Our point of sale (POS) , back office web applications (B2B), scanners suffered outages on 1/12/2024. This was an unfortunate event, and we take responsibility to ensure this root cause incident does not happen. Let me explain the chain of events below and the actions to prevent a re-occurrence.
Our shared POS and B2B/scanner API servers went down on two instances and recovered partially between failures. For our clients on our native payment rails, 44% of the POS transactions were recovered platform-wide via the POS, having gone offline. Unfortunately, our offline mode is compatible with Stripe deployments.
From a back-end uptime perspective, we saw 100% unavailability from 12:05-1:05 PT, recovery to 92% until 1:25 PT, and 93% unavailability from 1:25-3 pm PT, after which backends resumed to expected uptime.
The cause was a saturation of the outbound Internet network interface due to the secondary backup of our transactional database into an external AWS storage area. Our AWS storage slowed down, which caused overlapping syncs to queue up on the network.
It impeded the startup of our API application servers, which serve the POS and back office in our elastic infrastructure. In an elastic environment, we constantly start/shut down services to accommodate fluctuating traffic demand and control data center costs. Upon startup, given our servers fetch artifacts from the outbound gateway to the server, they could no longer come up to service requests, causing other servers that were up to be overloaded.

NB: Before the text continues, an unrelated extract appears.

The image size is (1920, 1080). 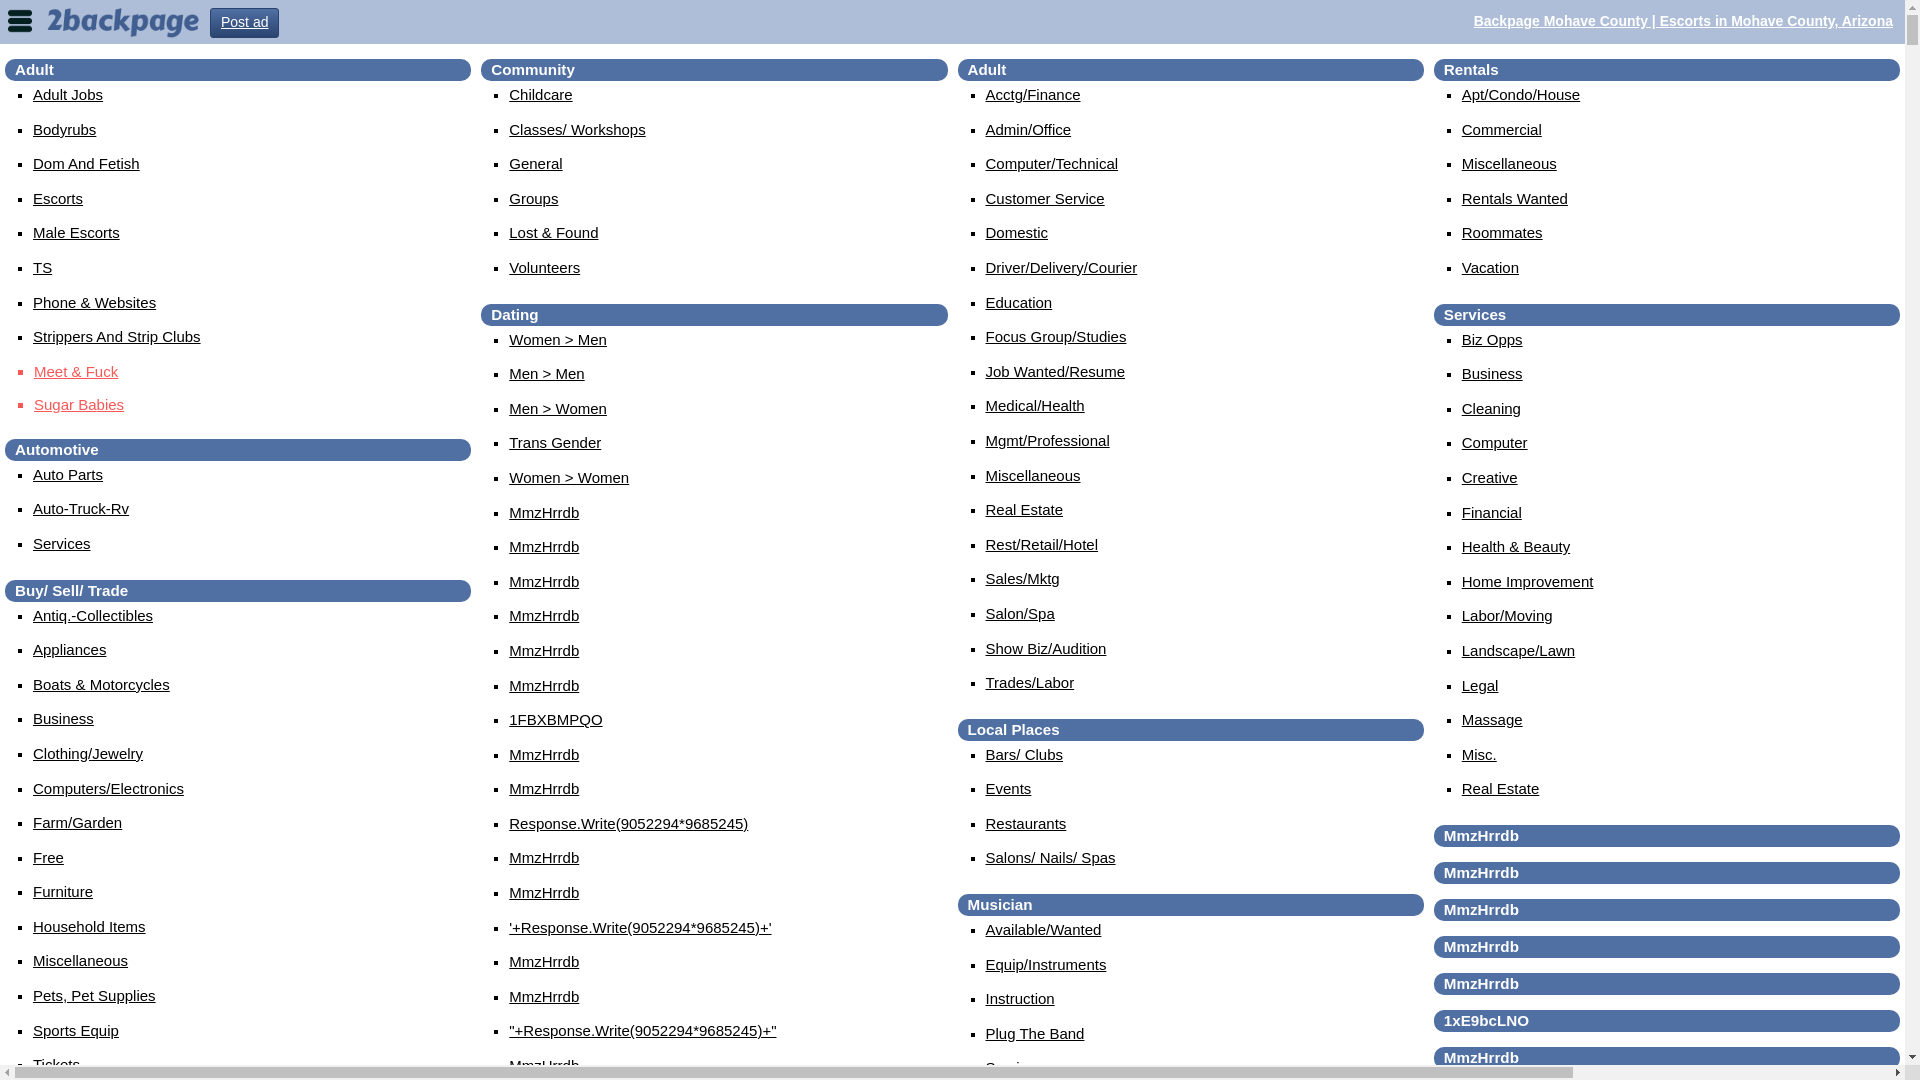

We mitigated the network interface failure by disabling the elastic mechanism, manually starting up servers, and bypassing the outbound fetches via local copies to servers from our VPN. In parallel, we disabled the backup of backups into a different location, our “air-gap” procedure.
Moving forward, we are assessing a few network infrastructure changes and reducing the API servers' dependency on the Internet for startup to mitigate such incidents.
In a decade of operation, this is the first time we have seen such a specific event. We will eliminate the probability of a repeat event with alteration to our physical architectures. We are also working with AWS as we speak to understand why the external storage area slowed down on writes. Until we get to all the details via AWS and design our new plans for changes, I will send a second communication to explain our changes moving forward.
Echeyde Cubillo
CTO/co-founder